To help minimise the virus’ spread, the hospital has seen many routine appointments cancelled in a bid to minimise footfall and reduce the risk to the number of people entering the Craven Road site.
Some things are carrying on as normal: those special deliveries in maternity will continue, for example. But, in a bid to further reduce the number of people coming on to the hospital site, some services may be deferred, and others may be moved to alternative private hospital settings.
Children under the age of 12 will no longer be able to go to the RBH as visitors.
And to increase capacity to deal with Covid-19 patients, there are plans to increase intensive care beds to 56 and health managers are in talks with the independent sector to move urgent surgery to private hospitals.
Demand in A&E has seen a fall recently but more needs to be done to ease the pressure on staff and an ‘Ask A&E’ online helpline service is being explored.
More is also being done:
“We have introduced new visitor guidelines which were put in place from last night,” Steve says. “I understand how difficult this will be for the public, but we need to suspend visitors to the Royal Berkshire Hospital.
“There are only three exceptional circumstances where we’ll allow immediate family or carers. They are end of life care, a woman who is in labour can have a birthing partner, and the parent or responsible adult of a child in care.
“We have had to cut footfall in the hospital.”
This has an effect on the site itself: “It’s quite an odd environment,” Steve admits. “It’s quieter now.
“But this has released essential staff to get the training and updated skills for what they need to do.”
This includes training physiotherapists and chest physios to be ready to help patients with coronavirus with their recoveries.
While the normal day-to-day outpatients work has been curtailed, “the emergency teams and the intensive teams dealing with Covid-19 are very busy”.
Steve says that they are getting protective equipment, praising the distribution team who are now working “seven days a week, getting goods to departments and ensuring they are well stocked”.
Despite all the disruption to normal routines, Steve says that the teams are coping well.
“Our team is absolutely outstanding,” he says. “They might be individually anxious and, at times, fearful. They’re coming to work, being put into this environment and then going home and seeing what’s on the news and social media.
“They are balancing professionalism with having anxiety for themselves.
“We are trying to rustle up as much support as we can.”
There have been concerns in recent days over the availability of respirators, needed for those Covid-19 victims who are struggling with breathing. But Steve thinks the hospital is as ready as it can be – there are 39 critical care spaces available.
“We’ve got a very clear plan for available ventilation machines,” he says. “We’re working with national teams to get the equipment we need beyond that; we have some more we can call on.
“In the short term, we have sufficient machines.”
Dealing with Covid-19 is, Steve says, “a marathon, not a sprint”. Indeed, projections suggest that the virus may come back again towards the end of the year.
“We have to maintain the energy to see us through over the months,” he says. “I have a responsibility to make sure that 5,500 staff and volunteers at the Royal Berkshire Hospital can sustain it. I feel that responsibility every day.”
And he also appreciates the efforts that the national teams in government and the NHS have been going through.
“I know the national teams at all levels are working flat out to do the right thing,” he says. “We are feeding back in areas where we have concerns, and our ideas, and we’ve seen them responding to that.”

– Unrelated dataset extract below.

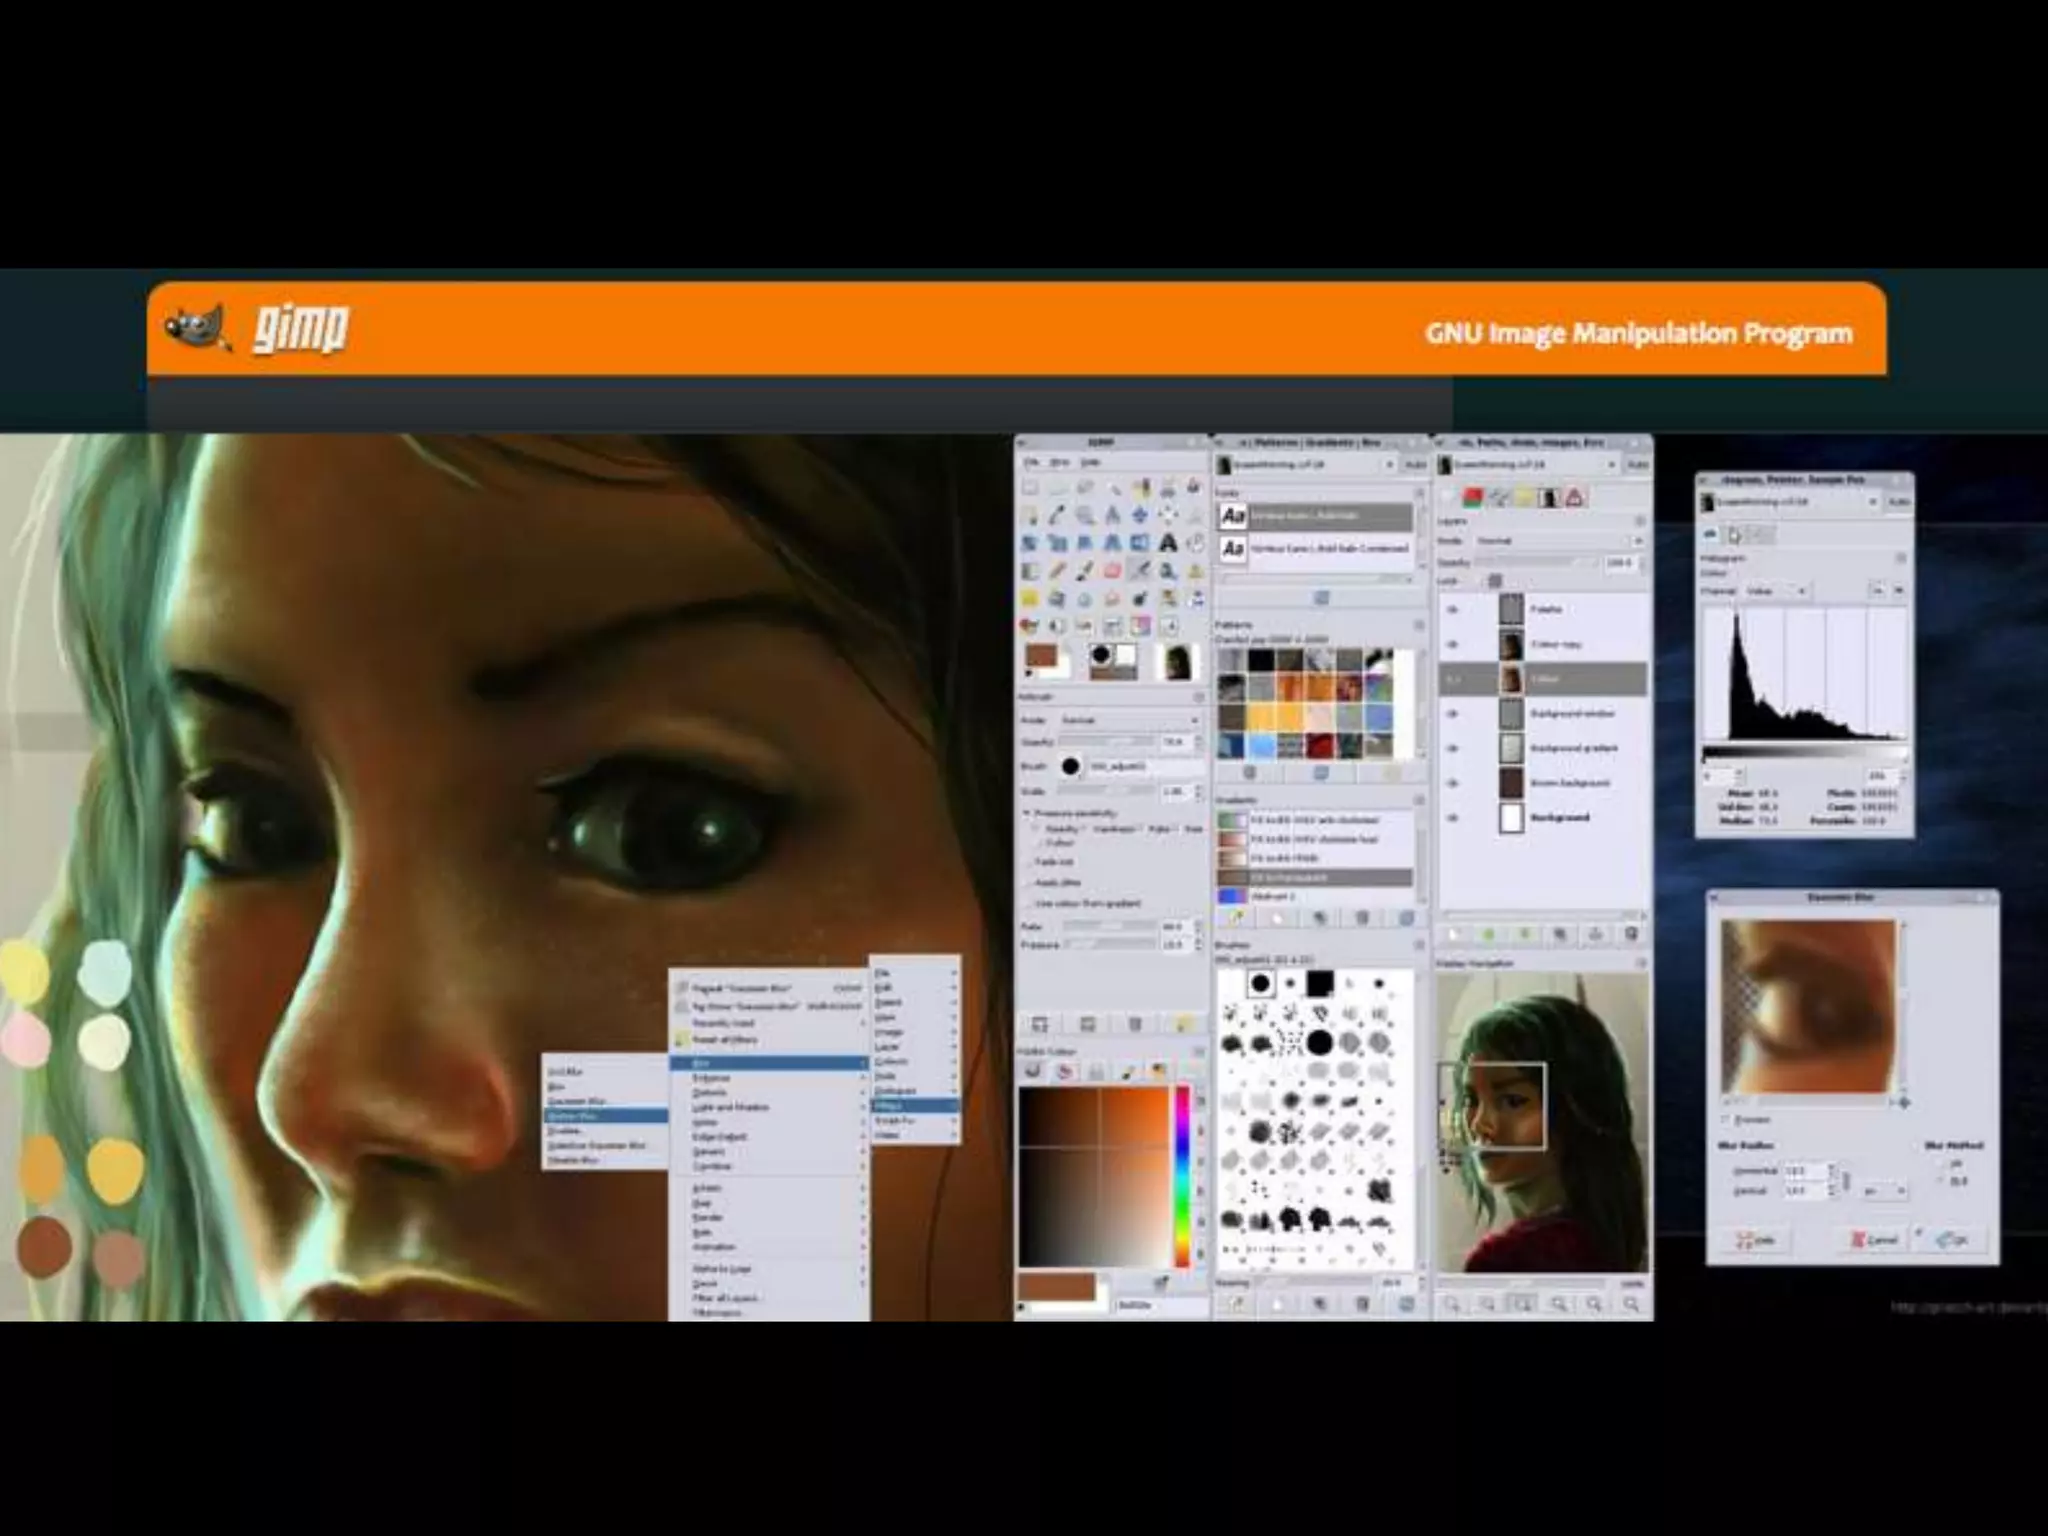Open the layer Mode dropdown in Layers panel
The height and width of the screenshot is (1536, 2048).
(1558, 541)
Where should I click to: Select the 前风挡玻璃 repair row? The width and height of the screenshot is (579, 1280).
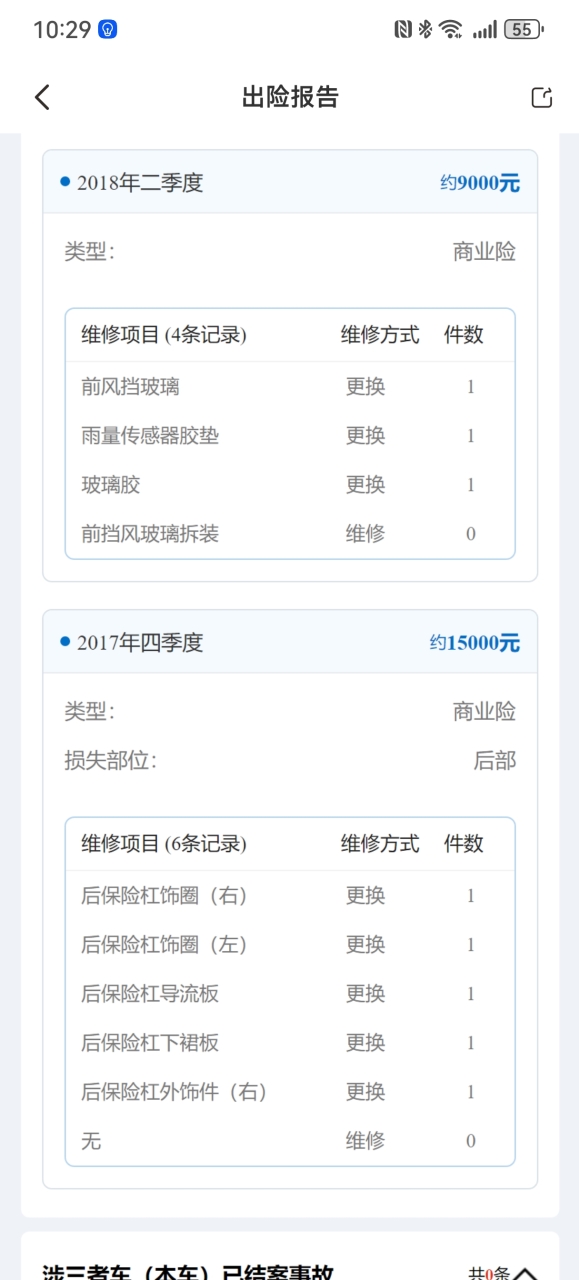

But right now, Steve wants every reader to follow government guidance to stay at home to save lives – something more important than a clap for carers.
“I can’t stress the fact that we will see the pandemic peak in the UK in the middle of April,” he warns. “The length of that peak and how long that continues is directly related to the public.
“The more they practise social distancing, the faster we can come down from that peak.
“The one thing they can do is comply with these restrictions.”